Chapter 3 of the aforementioned white paper:

While there is no doubt that criminals and terrorists use prepaid SIM cards to help stay anonymous and avoid easy detection, to date there has been no empirical evidence to indicate that:

  1. Mandating the registration of prepaid SIM users leads to a reduction in criminal activities; and
  2. The lack of any registration of prepaid SIM users is linked to a greater risk of criminal or terrorist activities.

In fact, a publicly available policy assessment report from Mexico showed that mandatory SIM registration—introduced there in 2009— had failed to help the prevention, investigation and/or prosecution of associated crimes.
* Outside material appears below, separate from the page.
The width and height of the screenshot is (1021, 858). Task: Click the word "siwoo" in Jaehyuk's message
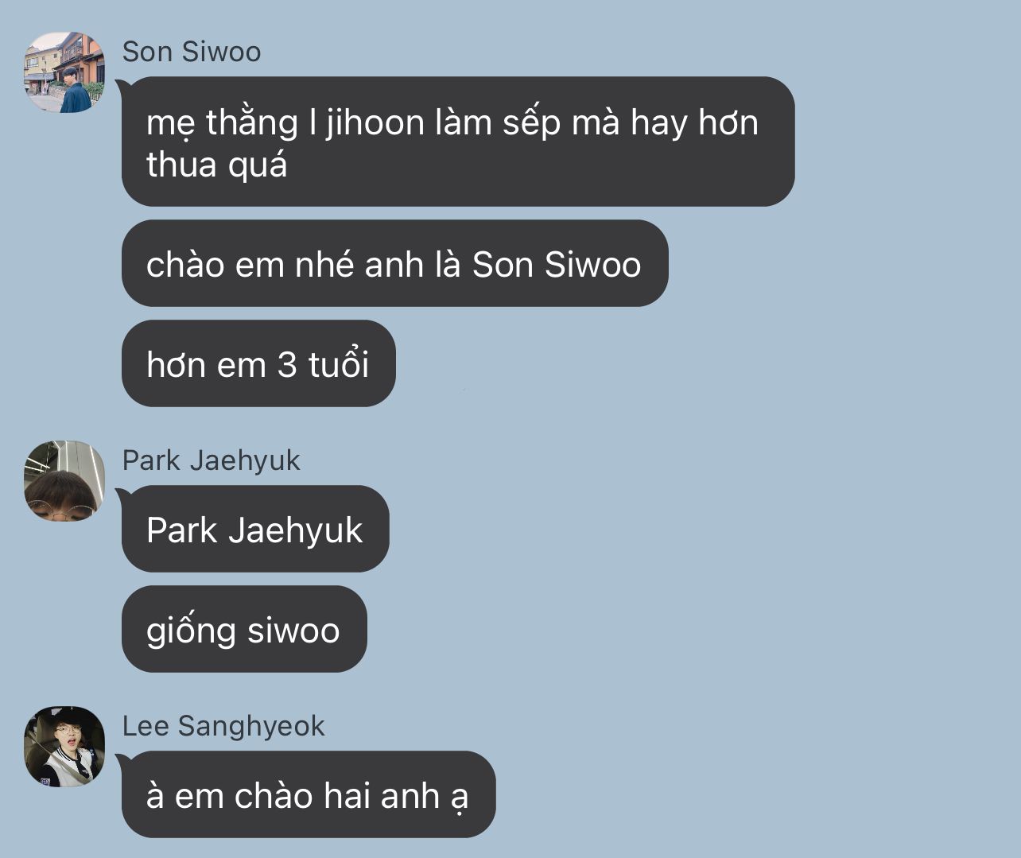tap(293, 631)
As a result, policymakers decided to repeal the regulation three years later (see case study 1).

The absence of a link between mandatory SIM registration and crime reduction suggests that criminals who are determined to remain anonymous will use other means to obtain active SIM cards or simply buy them from abroad and roam on their own countries’ networks. A number of governments, including in Canada, the Czech Republic, New Zealand, Romania and the United Kingdom have considered the merits of mandating prepaid SIM registration but subsequently concluded against introducing it. In the United Kingdom for example, this issue was considered in detail by an expert group of law enforcement representatives, security and intelligence agencies and communications service providers following the terrorist attack on London in July 2005. A confidential report by experts concluded that “the compulsory registration of ownership of mobile telephones would not deliver any significant new benefits to the investigatory process and would dilute the effectiveness of current self-registration schemes.”

In the European Union, some Member States have adopted measures requiring SIM card registration, and the European Commission (EC) invited all Member States in 2012 to provide evidence of the actual or potential benefit of such measures. Following examination of the responses, Cecilia Malmström, European Commissioner for Home affairs noted that: “At present there is no evidence, in terms of benefits for criminal investigation or the smooth functioning of the internal market, of any need for a common EU approach in this area.”

Case study of Mexico mentioned above:

In Mexico, mandatory SIM registration was introduced in 2009 but repealed three years later after a policy assessment showed that it had not helped the prevention, investigation and prosecution of associated crimes. The reasons cited by the senate for repealing the regulation included:

(i) Statistics showing a 40 per cent increase in the number of extortion calls recorded daily and an increase of eight per cent in the number of kidnappings between 2009 and 2010;

(ii) The appreciation that the policy was based on the misconception that criminals would use mobile SIM cards registered in their names or in the name of their accomplices. The report suggests that registering a phone not only fails to guarantee the accuracy of the user’s details but it could also lead to falsely accusing an innocent victim of identity theft;

(iii) The acknowledgement that mobile operators have thousands of distributors and agents that cannot always verify the accuracy of the information provided by users;

(iv) Lack of incentives for registered users to maintain the accuracy of their records when their details change, leading to outdated records;

(v) The likelihood that the policy incentivised criminal activity (mobile device theft, fraudulent registrations or criminals sourcing unregistered SIM cards from overseas to use in their target market); and

(vi) The risk that registered users’ personal information might be accessed and used improperly.